Cross-border educational cooperation includes German- and Czech-language projects and contacts between schools in Gmünd and South Bohemia. The range of vocational education reflects the town's role as the administrative and employment centre of the district.

==Politics==
The municipal council has 29 members. Following the 2025 Lower Austrian municipal election, the seats were distributed as follows:

- Austrian People's Party (ÖVP): 15
- Social Democratic Party of Austria (SPÖ): 9
- Freedom Party of Austria (FPÖ): 4
- AFG – Aktiv für Gmünd: 1

Helga Rosenmayer of the ÖVP has served as mayor since 2015.

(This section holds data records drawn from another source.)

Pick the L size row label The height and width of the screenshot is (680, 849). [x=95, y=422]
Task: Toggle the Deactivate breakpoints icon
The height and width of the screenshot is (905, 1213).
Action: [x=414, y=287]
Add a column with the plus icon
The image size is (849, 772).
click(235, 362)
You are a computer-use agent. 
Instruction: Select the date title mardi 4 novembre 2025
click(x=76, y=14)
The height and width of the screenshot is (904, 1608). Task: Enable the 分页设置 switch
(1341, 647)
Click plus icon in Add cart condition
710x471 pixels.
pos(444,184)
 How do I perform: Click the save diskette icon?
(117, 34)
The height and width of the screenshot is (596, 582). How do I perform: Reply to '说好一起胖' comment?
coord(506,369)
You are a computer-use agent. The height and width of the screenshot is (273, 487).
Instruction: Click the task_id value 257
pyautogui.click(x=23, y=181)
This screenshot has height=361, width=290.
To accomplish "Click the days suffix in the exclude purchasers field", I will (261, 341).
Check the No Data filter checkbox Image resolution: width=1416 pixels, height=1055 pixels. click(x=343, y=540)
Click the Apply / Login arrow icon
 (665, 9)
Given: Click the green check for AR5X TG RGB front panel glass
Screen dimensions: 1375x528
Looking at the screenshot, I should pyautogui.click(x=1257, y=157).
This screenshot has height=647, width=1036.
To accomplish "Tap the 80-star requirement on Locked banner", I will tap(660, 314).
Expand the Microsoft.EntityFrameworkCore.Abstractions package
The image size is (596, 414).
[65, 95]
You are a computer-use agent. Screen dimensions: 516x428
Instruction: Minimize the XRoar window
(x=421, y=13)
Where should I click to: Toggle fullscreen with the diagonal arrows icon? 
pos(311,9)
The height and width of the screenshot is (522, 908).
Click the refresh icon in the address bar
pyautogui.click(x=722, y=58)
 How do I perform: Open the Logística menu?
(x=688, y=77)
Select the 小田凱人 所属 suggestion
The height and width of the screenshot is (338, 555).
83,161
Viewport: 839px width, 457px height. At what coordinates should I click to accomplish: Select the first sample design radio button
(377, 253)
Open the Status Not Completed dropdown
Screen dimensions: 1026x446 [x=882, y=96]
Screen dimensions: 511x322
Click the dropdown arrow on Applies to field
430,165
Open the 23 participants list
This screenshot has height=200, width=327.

The municipal coat of arms was formally granted in 1852. It is derived from the arms of the Styrian branch of the Liechtenstein family, former holders of the Gmünd estate.

== Notable people ==
=== Born in Gmünd ===

- Karl Krejci-Graf (1898–1986), geochemist and geologist
- Alfred Pauser (1930–2022), structural engineer
- Friedrich Prinz (born 1950), Austrian-American materials scientist and professor at Stanford University
- Otmar Weiß (born 1953), sociologist of sport
- Karin Berger (born 1963), filmmaker and author
- Sara Vilic (born 1992), Austrian triathlete and Olympic competitor

=== Associated with Gmünd ===

- Archduke Sigismund of Austria (1826–1891), owner of Gmünd Castle from 1859 until his death; he is buried in a mausoleum at Gmünd cemetery
- Archduke Rainer Ferdinand of Austria (1827–1913) and Archduchess Maria Karoline of Austria (1825–1915), who regularly stayed at Gmünd Castle
- Johann Brotan (1843–1918), engineer and inventor of the Brotan boiler, who headed the Gmünd railway workshops
- Sofia Okunevska (1865–1926), physician who worked in the Gmünd refugee camp during the First World War
- Franz Kafka (1883–1924), writer who met Milena Jesenská in Gmünd in August 1920; the meeting and the newly established border are referred to in his Letters to Milena
- Clemens Holzmeister (1886–1983), architect who designed the extension of Saint Stephen's Church
- Arthur Lanc (1907–1995) and Maria Lanc (1911–1995), recognised as Righteous Among the Nations for rescuing Jewish forced labourers
- Carl Hermann (1918–1986), sculptor who lived and worked in Gmünd
- Wilhelm Szabo (1901–1986), poet, author and translator who worked as a teacher in Gmünd

== Cross-border partnerships ==

Gmünd and České Velenice cooperate in public services, culture, education, transport, tourism and historical projects, but do not have a formal twinning agreement.

Gmünd is also a member of the association Gmünder in Europa, a network of European towns and localities whose names contain Gmünd or a related form. Members include Schwäbisch Gmünd, Gmünd, Carinthia, Angermünde, Gemünden am Main, Kabelsketal and Seßlach.